Apple are typically making life difficult. Unlike other phones, providers can't unlock an Apple Phone. Instead they have to make the request to Apple who complete the unlock from their own systems. So when the OP requested an unlock from his provider, they would receive his request but they would then have to make their own request to Apple.

From the Vodaphone site:-


> An iPhone is not unlocked via inputting a Nuc {unlocking code} like other phone models are, but instead is unlocked remotely by Apple themselves and their Database.
> 
> So no actual Nuc is sent by Vodafone UK.
> 
> ...


----------



## The Central Scrutinizer (13 Jul 2020)

@icowden Exactly

You have to fill in what is called a network unlock code form(NUC)where you have to state phone make,model and imei number this is then sent to apple who have to provide the code.This is not just vodafone but all providers.
I think with android phones it's not such a hassle.
My gripe is why it should take so long.


----------



## Drago (13 Jul 2020)

Mrs D is with vodafone (she won't listen!) and gets hers unlocked quickly, within 48hours or so. However, not the last ibone she had but the one before, despite queries, complaints, and dark threats about accidents happening, Apple couldn't/wouldn't unlock it.
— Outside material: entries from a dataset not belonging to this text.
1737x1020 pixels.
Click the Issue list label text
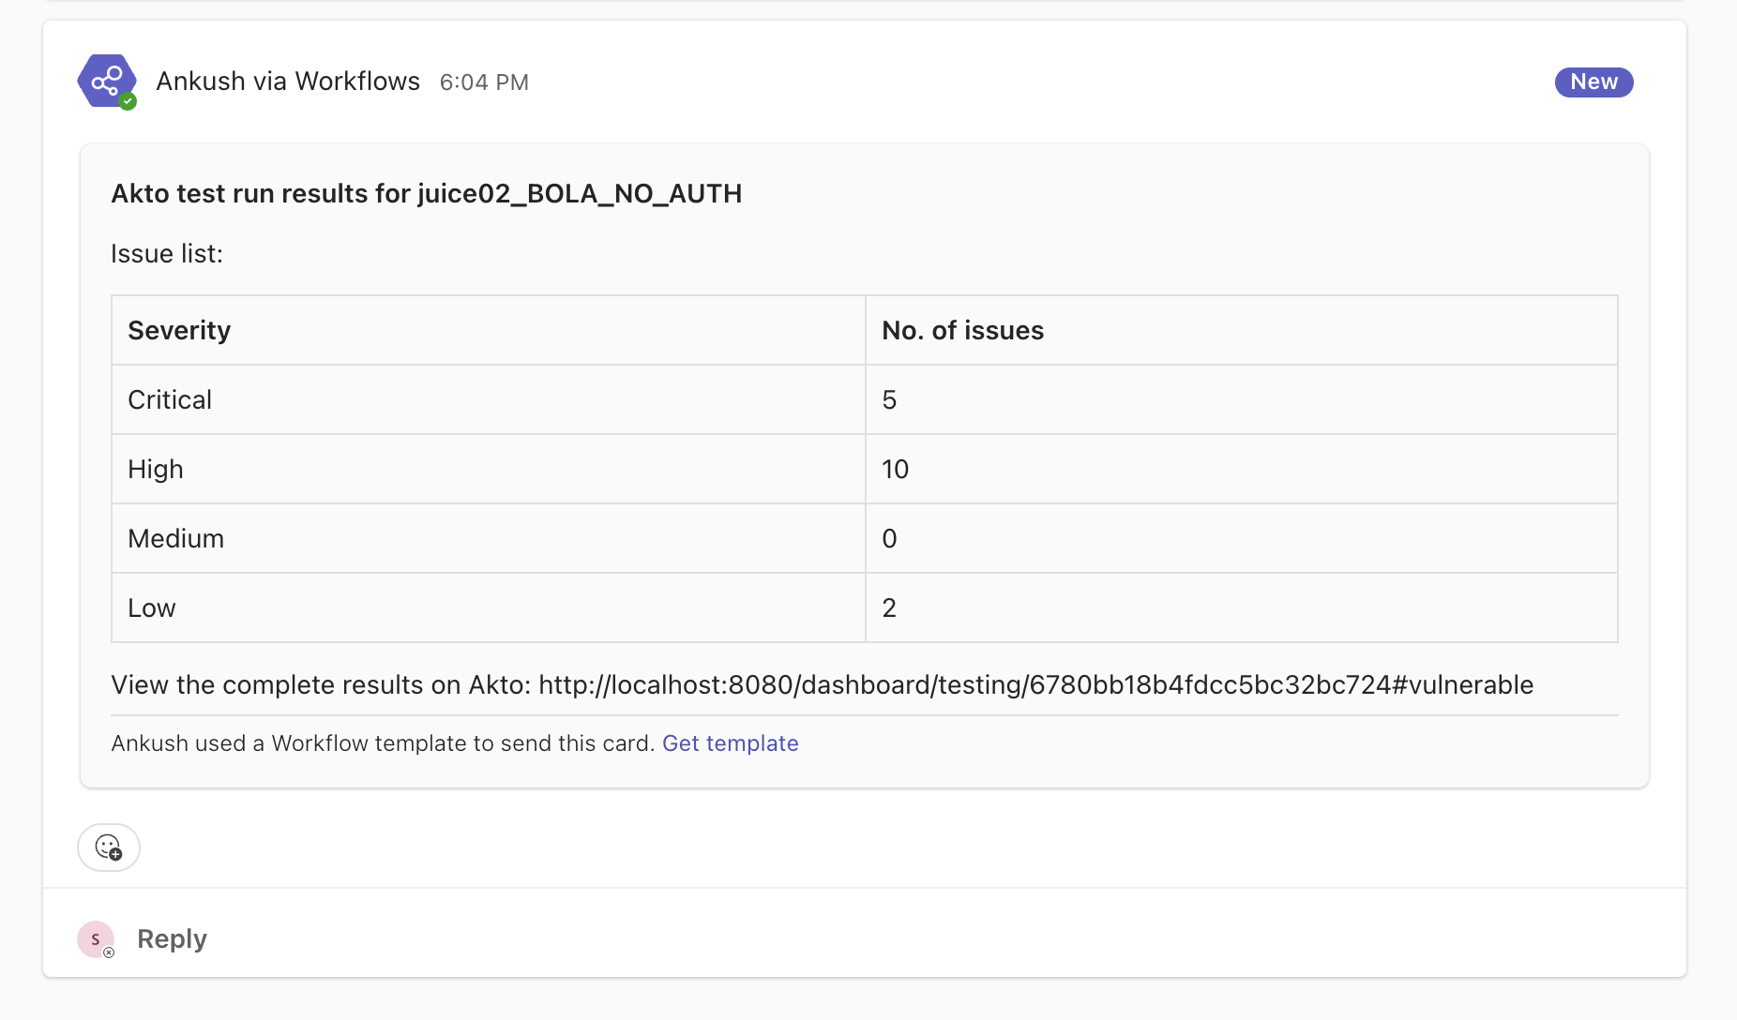coord(167,254)
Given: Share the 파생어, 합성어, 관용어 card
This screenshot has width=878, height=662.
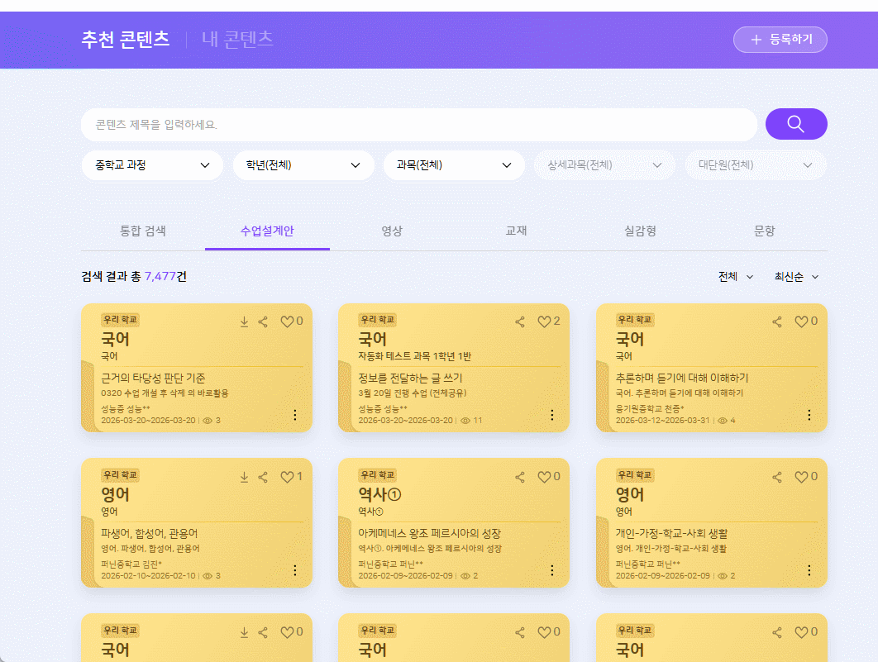Looking at the screenshot, I should pos(263,477).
the phones are locked to the customer network by Crapple at the point of dispatch, Vodafone themselves cannot do it. I don't have a smartphone, so such trivialities are of no consequence to me.


----------



## Darius_Jedburgh (13 Jul 2020)

There is an advert running on TV at present. Sky mobile I think, but maybe not.
They are claiming to be able to get your old phone unlocked from whatever system you are on, and re locked into their system within 24 hours. How they do that I have no idea.
Really it shows the folly of buying a phone and contract from the same store. I do have a smart phone, but it is my own, and I buy a monthly SIM contract.
Also I'm on Android, after experiencing the "Joys" of a relationship with Apple in the early days of smart phones. Never again, for anything. They are the most controlling organisation on this planet.


----------



## Phaeton (13 Jul 2020)

Darius_Jedburgh said:


> They are claiming to be able to get your old phone unlocked from whatever system you are on, and re locked into their system within 24 hours. How they do that I have no idea.


Because logically it is easy, they are no longer allowed to sell phones which are locked to their network, it was outlawed by Ofcom several years ago. All the mobile operators share a single database for which they all pay for, it records the IMEI number, along with the phone number & which network it is currently on. 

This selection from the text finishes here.